We are sent a seating plan in advance, showing a visual representation of the booth layout. I usually print this and take it with me in case I am offered help by a non-interpreter. I need to concentrate on the route to the booth and make a mental note of its location, so that I can easily find it again independently during the day. It’s not a serious problem though and people are always happy to help.
I am sometimes asked whether not being able to see the delegates in the meeting room poses a major problem for us. Of course, this visual feedback is extremely important for sighted interpreters, and it can certainly be helpful for us to be aware of what is happening in the room. However, as a blind person I am not accustomed to having this visual information in my daily life, and so I do not really see it as a problem in most circumstances: we interpret what we hear and we are not expected to provide an audio description service.
Information about the context is much appreciated, particularly if a major international incident has occurred (for example, if Delegate A has just spilt coffee all over Delegate B’s computer), as any reaction then makes more sense! However, I am not aware of cases where the absence of visual feedback has led to specific and significant inaccuracies of interpretation by VI colleagues.
One size doesn’t fit all
Of course, VI interpreters have certain specific challenges in common and it is good to compare notes, but we have our own individual ways of handling them based on our different personalities, abilities and preferences. People tend to know who the visually-impaired interpreters are and, for me, one of the main challenges of visual impairment is the lack of anonymity (which is why I have chosen not to put my name to this article). However, not everyone shares this view.
Working in the EU institutions, it can appear that there is a disproportionately large number of visually-impaired interpreters, as opposed to VI people working in other professions. However, from each country there are, at most, only one or two VI interpreters, and more commonly no VI interpreter. It’s just that we tend to attract a certain amount of attention because we all work in the same place, and the nature of the work makes us fairly visible.

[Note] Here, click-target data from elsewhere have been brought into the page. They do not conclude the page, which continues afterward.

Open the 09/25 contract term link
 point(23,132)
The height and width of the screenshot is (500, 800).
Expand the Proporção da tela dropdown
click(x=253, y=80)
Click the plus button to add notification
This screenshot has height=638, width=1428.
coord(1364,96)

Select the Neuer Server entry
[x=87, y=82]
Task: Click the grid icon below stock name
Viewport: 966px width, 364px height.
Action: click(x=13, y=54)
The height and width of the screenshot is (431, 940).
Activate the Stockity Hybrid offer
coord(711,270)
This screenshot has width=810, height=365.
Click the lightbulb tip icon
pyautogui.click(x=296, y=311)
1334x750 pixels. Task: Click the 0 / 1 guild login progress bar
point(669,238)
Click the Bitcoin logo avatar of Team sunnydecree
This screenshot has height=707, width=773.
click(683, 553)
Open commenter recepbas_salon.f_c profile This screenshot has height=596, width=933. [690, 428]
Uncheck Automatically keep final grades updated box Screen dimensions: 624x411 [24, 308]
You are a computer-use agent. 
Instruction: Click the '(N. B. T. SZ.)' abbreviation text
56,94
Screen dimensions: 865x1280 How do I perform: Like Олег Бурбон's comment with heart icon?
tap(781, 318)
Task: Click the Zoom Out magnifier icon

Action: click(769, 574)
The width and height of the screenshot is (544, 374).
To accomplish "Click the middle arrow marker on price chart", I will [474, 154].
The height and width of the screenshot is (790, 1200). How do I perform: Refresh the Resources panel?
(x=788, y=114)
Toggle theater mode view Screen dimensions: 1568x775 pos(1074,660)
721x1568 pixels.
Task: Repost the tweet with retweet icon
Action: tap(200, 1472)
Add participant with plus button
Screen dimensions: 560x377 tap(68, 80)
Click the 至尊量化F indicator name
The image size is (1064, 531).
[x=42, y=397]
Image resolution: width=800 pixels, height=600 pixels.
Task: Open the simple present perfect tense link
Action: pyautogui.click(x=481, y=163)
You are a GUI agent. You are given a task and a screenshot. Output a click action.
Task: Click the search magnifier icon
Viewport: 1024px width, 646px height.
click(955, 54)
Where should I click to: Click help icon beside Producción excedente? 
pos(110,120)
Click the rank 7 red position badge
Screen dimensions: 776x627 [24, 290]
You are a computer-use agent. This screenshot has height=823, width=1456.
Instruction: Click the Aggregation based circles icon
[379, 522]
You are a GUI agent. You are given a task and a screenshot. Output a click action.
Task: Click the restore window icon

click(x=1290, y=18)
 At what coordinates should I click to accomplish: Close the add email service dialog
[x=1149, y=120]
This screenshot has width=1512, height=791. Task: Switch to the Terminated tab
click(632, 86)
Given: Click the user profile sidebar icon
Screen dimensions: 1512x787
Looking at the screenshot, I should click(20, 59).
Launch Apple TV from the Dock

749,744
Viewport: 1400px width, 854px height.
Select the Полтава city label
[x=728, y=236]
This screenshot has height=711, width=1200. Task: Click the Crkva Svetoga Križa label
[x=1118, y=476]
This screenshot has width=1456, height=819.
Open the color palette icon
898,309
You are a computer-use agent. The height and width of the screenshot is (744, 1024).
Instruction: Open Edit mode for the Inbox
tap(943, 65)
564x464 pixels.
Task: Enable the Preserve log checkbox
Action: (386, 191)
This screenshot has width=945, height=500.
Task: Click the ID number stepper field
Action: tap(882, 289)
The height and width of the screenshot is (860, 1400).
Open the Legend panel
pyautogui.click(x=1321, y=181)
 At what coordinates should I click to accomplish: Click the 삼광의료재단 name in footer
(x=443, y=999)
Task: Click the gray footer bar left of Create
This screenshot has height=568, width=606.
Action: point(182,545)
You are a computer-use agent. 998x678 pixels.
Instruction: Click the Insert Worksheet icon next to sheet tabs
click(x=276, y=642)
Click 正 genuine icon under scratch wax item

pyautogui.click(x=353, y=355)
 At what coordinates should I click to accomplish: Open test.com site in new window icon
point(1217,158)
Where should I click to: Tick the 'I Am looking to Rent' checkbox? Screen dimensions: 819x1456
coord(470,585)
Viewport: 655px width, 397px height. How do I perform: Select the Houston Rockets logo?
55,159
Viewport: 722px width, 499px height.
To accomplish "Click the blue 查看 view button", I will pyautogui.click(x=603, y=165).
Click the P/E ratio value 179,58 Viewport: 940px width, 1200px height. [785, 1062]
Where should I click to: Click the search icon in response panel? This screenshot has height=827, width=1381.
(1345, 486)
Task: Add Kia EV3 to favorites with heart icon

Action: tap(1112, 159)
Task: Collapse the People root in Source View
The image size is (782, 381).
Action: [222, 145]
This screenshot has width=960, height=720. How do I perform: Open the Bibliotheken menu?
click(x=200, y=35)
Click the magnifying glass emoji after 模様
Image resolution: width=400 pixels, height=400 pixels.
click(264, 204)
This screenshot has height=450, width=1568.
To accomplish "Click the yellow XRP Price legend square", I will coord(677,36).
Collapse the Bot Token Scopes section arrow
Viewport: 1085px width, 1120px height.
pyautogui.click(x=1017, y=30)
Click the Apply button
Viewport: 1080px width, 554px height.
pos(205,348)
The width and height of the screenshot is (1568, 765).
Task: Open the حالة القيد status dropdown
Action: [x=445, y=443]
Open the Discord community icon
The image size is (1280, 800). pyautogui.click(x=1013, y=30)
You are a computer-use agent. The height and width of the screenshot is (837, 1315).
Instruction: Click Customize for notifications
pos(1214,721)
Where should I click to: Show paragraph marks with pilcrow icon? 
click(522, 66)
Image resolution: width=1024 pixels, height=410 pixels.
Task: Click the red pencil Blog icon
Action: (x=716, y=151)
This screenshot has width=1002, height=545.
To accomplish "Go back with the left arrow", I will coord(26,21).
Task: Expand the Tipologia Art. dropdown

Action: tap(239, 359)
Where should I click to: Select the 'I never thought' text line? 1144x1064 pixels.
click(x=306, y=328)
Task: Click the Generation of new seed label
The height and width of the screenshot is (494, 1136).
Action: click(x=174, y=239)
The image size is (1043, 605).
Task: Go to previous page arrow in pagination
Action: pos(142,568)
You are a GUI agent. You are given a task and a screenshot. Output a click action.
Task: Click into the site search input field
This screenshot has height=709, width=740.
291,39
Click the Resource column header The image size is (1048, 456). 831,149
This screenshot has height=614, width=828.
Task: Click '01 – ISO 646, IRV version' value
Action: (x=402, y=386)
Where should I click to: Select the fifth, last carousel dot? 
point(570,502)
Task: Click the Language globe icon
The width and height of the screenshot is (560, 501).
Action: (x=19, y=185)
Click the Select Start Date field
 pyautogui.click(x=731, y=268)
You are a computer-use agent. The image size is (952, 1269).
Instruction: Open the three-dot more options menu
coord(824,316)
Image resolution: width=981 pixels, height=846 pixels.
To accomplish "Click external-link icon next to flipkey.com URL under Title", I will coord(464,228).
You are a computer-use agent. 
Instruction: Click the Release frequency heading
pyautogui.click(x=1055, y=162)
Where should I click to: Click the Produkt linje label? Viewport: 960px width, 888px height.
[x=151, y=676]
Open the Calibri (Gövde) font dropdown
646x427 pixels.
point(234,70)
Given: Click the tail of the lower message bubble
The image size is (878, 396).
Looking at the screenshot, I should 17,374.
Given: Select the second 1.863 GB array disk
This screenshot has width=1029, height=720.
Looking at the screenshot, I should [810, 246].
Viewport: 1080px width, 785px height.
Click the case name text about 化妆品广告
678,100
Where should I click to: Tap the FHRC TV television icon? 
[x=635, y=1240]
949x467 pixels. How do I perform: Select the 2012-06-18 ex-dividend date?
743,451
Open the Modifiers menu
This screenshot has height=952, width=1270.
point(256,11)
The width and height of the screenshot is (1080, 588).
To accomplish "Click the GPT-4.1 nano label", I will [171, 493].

I believe that it is very important for people, including linguists, to choose a career which is the best match for them, regardless of visual impairment, as far as possible. Given the current state of technology, some professions may not be possible (e.g. bus driver, brain surgeon), but there are blind people working successfully in careers such as teaching and translation. In the 21st century it would be inexcusable for any large company or organisation to exclude a disabled person from employment simply because they had not seen fit to make their software accessible.
I very much enjoy my work. No one is infallible and problems are bound to arise occasionally, but good communication is part of the key to success.